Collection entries
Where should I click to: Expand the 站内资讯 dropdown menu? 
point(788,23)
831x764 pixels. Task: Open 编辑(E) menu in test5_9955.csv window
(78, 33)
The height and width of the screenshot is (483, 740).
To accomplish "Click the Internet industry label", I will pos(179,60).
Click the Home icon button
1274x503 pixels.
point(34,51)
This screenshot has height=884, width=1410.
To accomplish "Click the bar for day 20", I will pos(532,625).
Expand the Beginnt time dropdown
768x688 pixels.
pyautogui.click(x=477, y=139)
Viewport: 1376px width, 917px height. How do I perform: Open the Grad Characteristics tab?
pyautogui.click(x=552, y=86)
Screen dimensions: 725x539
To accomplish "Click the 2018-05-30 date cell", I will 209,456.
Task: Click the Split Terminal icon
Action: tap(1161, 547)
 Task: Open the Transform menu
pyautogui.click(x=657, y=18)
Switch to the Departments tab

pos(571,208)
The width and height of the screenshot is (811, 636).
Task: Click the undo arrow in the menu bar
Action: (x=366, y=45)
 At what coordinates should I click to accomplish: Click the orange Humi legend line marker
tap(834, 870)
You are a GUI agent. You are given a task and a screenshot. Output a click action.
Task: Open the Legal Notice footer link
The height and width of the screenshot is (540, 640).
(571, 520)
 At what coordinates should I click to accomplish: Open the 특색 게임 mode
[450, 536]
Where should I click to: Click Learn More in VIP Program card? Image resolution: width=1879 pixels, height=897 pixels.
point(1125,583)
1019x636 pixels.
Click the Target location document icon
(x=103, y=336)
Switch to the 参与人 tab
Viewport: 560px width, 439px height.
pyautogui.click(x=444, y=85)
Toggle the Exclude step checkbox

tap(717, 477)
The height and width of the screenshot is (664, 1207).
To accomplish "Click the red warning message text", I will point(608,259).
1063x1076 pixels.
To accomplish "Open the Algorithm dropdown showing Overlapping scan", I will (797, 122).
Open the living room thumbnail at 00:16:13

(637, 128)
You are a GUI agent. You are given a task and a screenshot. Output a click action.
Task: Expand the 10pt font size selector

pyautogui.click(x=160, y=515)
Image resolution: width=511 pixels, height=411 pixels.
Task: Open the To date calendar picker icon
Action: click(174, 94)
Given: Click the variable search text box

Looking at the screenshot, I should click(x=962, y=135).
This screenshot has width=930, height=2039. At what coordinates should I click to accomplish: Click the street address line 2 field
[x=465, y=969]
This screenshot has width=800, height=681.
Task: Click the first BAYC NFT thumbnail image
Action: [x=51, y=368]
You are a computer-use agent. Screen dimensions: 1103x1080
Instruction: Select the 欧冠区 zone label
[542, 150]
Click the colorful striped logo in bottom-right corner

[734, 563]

__How to complete this task__. The lines to copy are those above that contain "dimensions".

__The answer__.
Screen dimensions: 725x539
You are a computer-use agent. Screen dimensions: 1103x1080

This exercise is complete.